(Beginning of Given passage)
Margherita Maria Francesca LaCentra (April 10, 1910 – June 1, 1996) was an American contralto singer, best known for her work on old-time radio and her singing with Artie Shaw's orchestra. She also performed as Barbara Fulton.

== Early years ==
Born on April 10, 1910 in Boston, LaCentra studied at the Fenway Academy of Dramatic Art and the New England Conservatory of Music and graduated from Katharine Gibbs College.

== Radio ==
LaCentra worked as an announcer at WNAC and performed on WBZ radio in Boston before moving to New York in 1931 to work on network radio broadcasts. She performed on NBC programs, including Beauty Box Theater, Circus Night in Silvertown, and Lucky Smith.
(End of Given passage)
(Beginning of Records supplied)
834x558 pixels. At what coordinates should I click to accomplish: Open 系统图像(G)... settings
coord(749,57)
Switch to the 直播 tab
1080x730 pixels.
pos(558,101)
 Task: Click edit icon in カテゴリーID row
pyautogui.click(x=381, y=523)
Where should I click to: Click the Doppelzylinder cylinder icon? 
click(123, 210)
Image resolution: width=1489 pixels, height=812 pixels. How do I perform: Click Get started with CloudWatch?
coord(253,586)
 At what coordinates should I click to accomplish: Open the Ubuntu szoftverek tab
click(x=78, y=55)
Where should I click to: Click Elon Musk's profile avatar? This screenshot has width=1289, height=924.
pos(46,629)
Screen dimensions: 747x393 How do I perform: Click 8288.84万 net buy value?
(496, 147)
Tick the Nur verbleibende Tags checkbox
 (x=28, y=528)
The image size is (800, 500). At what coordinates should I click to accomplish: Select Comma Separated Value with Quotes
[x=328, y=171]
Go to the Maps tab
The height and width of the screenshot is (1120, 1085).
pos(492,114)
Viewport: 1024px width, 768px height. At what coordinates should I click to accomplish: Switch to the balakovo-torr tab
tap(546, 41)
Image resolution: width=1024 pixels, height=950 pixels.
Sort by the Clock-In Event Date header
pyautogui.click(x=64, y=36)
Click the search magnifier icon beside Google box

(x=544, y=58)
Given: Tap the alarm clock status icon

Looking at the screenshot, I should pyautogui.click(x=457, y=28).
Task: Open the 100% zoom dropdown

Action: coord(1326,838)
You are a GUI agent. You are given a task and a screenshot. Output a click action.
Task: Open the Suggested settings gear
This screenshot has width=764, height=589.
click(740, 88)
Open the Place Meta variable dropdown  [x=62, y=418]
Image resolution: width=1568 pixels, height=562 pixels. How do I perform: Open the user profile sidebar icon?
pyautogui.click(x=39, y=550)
(End of Records supplied)
Reproduce word for word the stretch of the LaCentra passage from "Margherita Maria Francesca" through "Katharine Gibbs College.". The rows were gathered from a source separate from the passage on Margherita LaCentra.

**Answer to this task**
Margherita Maria Francesca LaCentra (April 10, 1910 – June 1, 1996) was an American contralto singer, best known for her work on old-time radio and her singing with Artie Shaw's orchestra. She also performed as Barbara Fulton.

== Early years ==
Born on April 10, 1910 in Boston, LaCentra studied at the Fenway Academy of Dramatic Art and the New England Conservatory of Music and graduated from Katharine Gibbs College.